Category theory problem? Linear Algebra problem? Pull-back transformations I'm having a hard time solving this. I'm taking a proof-based undergraduate linear algebra course that has no assigned textbook and this has been making things a little hard since the only resource I have are my notes from lecture -- he's doing things his own way (starts with set theory, then group theory, et cetera). I don't seem to be able to find anything that gives some insight to this problem. 
Could someone give me a hint on how to solve this problem or point me to some material online that could help? Maybe notes in PDF or something? Oh also, what exactly is meant by "Pullback" Thank you. 
$\mathbb{R}(X)$, $\mathbb{R}(Y)$ is the set of functions that are mapped to $\mathbb{R}$. For example,       $\mathbb{R}(X)=\{ f : X\to\mathbb{R} \}$ and $\mathbb{R}(Y)=\{ g : Y\to\mathbb R \}$ where $\mathbb R$ are the real numbers.
Edit: I have figured out that given a $g$ in $Y$, $f = g \cdot \varphi = \varphi^*(g)$, but I don't see how a,b and thus c are true. 
 A: The strategy of proof is very similar for all of the three points: I'll write down (a), and if you want I can write more also regarding (b) and (c).
So, for (a): say that $\varphi$ is surjective. Then we want to show that $\varphi^*$ is injective, i.e. $\varphi^*(f)$ equals the zero map only if $f$ already was the zero map.
Indeed, suppose $\varphi^*(f)(x)=f\cdot\varphi=0\ \forall x$. Then it must be $f(x)=0\ \forall x$ in the image of $\varphi$. But this image is the whole space!

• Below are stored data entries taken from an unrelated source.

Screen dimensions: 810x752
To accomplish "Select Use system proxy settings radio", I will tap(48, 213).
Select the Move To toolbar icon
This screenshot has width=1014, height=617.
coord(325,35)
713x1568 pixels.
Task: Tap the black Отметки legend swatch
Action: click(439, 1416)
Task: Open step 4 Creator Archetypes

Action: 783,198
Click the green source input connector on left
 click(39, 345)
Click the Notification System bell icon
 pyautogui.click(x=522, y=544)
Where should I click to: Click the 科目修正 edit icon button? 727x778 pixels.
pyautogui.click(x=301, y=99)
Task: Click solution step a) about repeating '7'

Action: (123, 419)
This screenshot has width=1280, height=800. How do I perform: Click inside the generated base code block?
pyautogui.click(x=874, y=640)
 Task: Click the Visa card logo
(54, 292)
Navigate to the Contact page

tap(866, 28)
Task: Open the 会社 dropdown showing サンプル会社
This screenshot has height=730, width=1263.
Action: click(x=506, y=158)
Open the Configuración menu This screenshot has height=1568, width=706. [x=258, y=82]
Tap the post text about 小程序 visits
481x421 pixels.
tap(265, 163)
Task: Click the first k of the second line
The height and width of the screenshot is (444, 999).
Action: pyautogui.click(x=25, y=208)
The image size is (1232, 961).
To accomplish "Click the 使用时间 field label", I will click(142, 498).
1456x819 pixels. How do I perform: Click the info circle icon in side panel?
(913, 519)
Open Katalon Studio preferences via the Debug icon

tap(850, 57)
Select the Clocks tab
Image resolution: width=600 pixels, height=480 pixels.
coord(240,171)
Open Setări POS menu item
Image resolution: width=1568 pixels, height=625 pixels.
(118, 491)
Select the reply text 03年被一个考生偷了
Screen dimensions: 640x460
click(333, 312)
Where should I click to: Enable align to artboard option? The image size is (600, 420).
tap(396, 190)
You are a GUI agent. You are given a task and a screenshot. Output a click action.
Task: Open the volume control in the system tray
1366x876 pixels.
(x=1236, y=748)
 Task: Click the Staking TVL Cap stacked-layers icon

Then $f$ must have been the zero map already - you don't lose any domain by precomposing.
On the other hand, suppose your $\varphi^*$ is injective: then $\varphi^*(f)(x)=f\cdot\varphi=0\ \forall x$ implies $f=0$. But now you could for example argue ad absurdum - pick a point which is not in the image of $\varphi$ and a function which is not zero only in that point - then $\varphi^*(f)=0$, but $f$ was not. Then surjectivity must hold, and the two conditions are equivalent.
You should approach (b) and (c) with the same spirit. I hope this helps!